Comment 18 for bug 1926139

Revision history for this message
Mauricio Faria de Oliveira (mfo) wrote :

From the 'Where problems could occur' section.
Considerations on regressions and approaches.

[Where problems could occur]

isc-dhcp is a core package, and any change comes with the risk that users would not be able to receive dhcp leases with dhclient, leaving their systems with no IP address and unreachable, and could potentially cripple images that depend on it, e.g. Microsoft Azure uses dhclient called from cloud-init, instead of systemd-networkd, so a regression could potentially affect all Ubuntu users on Azure.

Additionally, the code is called whenever sockets are constructed, and isc-dhcp-server could also be affected.

We have mitigated the risks of regression as best as possible by adding as much detail as possible to this launchpad bug, so it is clear how the race operates and how the patch fixes the issue.

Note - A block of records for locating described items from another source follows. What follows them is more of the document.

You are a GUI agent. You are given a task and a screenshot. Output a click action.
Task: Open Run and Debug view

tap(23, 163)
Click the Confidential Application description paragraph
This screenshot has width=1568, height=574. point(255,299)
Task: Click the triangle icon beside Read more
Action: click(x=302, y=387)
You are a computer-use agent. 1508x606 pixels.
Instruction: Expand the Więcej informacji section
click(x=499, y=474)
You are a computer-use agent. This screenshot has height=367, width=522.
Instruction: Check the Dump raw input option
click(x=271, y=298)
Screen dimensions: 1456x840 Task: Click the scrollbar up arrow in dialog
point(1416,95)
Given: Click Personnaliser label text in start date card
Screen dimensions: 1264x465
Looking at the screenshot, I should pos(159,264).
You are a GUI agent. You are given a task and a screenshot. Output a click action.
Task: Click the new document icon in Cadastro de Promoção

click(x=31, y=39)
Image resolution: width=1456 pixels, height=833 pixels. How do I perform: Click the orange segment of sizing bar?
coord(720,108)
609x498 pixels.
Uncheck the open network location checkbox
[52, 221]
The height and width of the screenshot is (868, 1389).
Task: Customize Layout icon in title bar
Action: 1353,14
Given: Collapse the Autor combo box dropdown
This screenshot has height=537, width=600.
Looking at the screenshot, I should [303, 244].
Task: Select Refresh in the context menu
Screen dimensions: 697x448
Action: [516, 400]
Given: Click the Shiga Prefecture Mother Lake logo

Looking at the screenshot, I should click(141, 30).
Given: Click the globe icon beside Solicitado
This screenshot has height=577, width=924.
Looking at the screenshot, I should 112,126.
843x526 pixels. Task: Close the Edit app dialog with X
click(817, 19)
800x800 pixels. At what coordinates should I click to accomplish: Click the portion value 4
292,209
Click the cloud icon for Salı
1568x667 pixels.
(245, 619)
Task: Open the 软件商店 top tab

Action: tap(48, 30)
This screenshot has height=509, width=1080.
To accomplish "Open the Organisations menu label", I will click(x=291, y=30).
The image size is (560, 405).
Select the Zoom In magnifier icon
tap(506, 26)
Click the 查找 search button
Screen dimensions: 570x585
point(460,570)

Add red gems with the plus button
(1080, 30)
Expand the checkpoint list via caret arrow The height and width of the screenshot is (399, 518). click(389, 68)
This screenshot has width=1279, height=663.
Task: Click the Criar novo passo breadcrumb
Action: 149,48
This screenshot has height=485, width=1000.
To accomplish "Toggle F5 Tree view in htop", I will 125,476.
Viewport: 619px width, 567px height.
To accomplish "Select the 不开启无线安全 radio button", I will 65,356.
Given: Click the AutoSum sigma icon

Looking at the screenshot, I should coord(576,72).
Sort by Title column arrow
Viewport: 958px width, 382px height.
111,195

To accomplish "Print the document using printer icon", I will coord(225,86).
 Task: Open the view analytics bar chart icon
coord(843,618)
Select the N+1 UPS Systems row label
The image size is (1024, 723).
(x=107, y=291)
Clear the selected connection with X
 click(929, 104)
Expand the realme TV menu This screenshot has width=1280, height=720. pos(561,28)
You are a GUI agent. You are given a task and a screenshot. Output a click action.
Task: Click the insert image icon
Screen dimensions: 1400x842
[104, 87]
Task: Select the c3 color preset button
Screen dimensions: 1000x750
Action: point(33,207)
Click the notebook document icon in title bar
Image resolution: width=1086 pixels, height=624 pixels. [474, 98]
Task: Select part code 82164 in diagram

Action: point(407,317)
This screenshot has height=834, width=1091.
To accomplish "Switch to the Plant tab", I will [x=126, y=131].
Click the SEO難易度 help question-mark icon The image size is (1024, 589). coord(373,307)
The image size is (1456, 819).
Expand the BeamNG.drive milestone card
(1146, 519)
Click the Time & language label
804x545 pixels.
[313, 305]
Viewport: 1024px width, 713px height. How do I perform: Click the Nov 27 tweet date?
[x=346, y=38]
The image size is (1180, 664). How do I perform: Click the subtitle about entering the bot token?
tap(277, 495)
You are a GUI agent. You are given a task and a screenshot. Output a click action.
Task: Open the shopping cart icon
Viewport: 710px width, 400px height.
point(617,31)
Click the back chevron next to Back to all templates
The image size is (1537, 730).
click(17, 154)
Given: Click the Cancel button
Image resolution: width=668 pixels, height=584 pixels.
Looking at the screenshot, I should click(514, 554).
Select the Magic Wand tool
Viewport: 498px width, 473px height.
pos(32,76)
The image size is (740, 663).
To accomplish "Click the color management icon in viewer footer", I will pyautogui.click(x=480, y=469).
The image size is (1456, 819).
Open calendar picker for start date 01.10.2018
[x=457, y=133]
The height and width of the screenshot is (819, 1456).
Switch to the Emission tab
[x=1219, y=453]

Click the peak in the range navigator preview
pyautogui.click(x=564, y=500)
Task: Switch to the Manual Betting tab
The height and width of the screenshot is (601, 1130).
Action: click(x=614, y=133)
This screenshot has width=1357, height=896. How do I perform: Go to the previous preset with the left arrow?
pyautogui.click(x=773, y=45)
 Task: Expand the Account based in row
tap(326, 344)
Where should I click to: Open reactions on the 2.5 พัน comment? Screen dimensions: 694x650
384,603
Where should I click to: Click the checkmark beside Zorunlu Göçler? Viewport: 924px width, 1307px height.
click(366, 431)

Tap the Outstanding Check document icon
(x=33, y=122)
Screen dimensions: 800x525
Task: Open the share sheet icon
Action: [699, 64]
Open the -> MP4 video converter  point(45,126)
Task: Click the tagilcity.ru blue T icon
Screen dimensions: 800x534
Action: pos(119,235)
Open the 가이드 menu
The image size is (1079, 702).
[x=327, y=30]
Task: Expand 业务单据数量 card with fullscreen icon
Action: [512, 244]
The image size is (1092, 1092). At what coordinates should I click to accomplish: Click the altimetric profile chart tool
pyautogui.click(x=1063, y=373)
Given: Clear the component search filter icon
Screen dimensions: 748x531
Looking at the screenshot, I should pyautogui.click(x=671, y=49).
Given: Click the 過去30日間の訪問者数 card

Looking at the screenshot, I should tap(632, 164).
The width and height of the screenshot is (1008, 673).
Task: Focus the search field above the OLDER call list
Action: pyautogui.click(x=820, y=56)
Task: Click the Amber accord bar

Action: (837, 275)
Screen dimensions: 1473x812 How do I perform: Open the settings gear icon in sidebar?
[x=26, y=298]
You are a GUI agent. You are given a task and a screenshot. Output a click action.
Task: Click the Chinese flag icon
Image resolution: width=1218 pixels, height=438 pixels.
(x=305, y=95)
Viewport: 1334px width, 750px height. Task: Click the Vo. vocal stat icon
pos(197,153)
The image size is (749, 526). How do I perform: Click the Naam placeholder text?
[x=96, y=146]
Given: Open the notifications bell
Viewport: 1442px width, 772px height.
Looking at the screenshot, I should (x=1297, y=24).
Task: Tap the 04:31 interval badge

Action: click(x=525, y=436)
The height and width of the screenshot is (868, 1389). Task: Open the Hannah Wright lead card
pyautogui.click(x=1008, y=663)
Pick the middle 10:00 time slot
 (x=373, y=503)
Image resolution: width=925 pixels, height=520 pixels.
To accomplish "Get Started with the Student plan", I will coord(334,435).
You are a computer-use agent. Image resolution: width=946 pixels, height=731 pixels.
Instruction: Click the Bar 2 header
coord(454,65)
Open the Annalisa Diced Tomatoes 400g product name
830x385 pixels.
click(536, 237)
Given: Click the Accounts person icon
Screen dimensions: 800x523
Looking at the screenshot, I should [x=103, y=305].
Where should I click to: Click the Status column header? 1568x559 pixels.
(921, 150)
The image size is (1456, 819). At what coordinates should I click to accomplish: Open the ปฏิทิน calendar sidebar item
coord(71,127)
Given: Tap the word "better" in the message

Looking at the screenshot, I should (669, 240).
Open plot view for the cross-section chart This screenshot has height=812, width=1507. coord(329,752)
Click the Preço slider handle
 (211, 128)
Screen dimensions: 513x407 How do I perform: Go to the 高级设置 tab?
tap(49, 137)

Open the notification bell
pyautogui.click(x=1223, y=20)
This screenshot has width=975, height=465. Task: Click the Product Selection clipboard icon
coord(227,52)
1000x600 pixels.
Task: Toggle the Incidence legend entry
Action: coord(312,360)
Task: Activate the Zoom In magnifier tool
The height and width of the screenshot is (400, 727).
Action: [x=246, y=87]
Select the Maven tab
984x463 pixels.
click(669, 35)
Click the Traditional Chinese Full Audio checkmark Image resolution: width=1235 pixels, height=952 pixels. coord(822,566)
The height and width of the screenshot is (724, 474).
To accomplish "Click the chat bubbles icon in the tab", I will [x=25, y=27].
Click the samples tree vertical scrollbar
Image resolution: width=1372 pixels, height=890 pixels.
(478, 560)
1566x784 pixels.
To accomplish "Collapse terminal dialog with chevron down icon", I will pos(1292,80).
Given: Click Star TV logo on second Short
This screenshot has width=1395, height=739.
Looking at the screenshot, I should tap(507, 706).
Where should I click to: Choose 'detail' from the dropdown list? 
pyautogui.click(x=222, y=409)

Mauricio has additionally added a environment variable and a kernel command line parameter, that when present, disables the fix from operating. If a regression were to occur, users can add these parameters to their deployments to work around any issues.

Mauricio and Matthew have decided that the individual fix route is best in terms of lessening regression risk, as the alternate solution would be to disable threading on bind9-libs.

Disabling threading on bind9-libs, while complete as a solution, and removes the risk of a future regression caused by thread concurrency issues that are currently undetected, comes with the fact that it removes publicly exported symbols from bind9-libs, and adds others, and changes the entire library from multithreaded to single threaded. If any users happen to use bind9-libs outside of isc-dhcp, they would see their applications either fail to work due to missing symbols, or performance would change.

Disabling threading on bind9-libs is shelved, and can be looked at in the future if necessary.

Back to the individual fix solution, Chris Patterson, has been testing this solution at scale on Azure, and in 13k instances, has not had a failure. With the gdb reproducer, we are confident that adding the mutex will not prevent other parts of the software from functioning correctly.